- **DESCRIPTION OF THE TASK**
Copy each line of the entries beneath that contains the word "computer".

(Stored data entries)
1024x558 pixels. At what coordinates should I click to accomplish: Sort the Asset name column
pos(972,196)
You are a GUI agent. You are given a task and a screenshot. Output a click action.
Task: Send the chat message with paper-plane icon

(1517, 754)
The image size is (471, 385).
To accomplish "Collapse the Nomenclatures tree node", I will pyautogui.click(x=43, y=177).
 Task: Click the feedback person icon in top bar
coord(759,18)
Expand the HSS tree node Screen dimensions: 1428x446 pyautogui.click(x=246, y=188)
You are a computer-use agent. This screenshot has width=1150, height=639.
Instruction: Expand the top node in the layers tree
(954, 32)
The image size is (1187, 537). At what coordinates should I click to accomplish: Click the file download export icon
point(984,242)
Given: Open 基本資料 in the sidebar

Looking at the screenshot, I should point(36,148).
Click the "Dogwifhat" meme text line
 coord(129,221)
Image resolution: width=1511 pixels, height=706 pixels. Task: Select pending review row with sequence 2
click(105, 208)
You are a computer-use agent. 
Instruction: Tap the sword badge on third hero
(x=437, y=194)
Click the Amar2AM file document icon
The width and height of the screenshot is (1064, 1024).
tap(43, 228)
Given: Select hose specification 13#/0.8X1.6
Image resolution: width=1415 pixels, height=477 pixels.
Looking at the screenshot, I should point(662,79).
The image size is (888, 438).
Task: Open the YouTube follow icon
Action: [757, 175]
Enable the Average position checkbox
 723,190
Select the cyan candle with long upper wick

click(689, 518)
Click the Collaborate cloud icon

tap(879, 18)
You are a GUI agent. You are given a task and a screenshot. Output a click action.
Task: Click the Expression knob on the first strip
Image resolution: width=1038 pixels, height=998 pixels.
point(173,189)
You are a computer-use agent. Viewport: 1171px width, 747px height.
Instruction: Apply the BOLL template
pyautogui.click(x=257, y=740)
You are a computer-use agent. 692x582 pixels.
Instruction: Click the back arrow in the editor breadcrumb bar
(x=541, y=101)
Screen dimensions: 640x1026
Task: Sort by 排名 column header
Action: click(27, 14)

- **RESULT OF THIS TASK**
You are a computer-use agent. This screenshot has width=1150, height=639.
You are a computer-use agent. 
You are a computer-use agent. Viewport: 1171px width, 747px height.
You are a computer-use agent. 692x582 pixels.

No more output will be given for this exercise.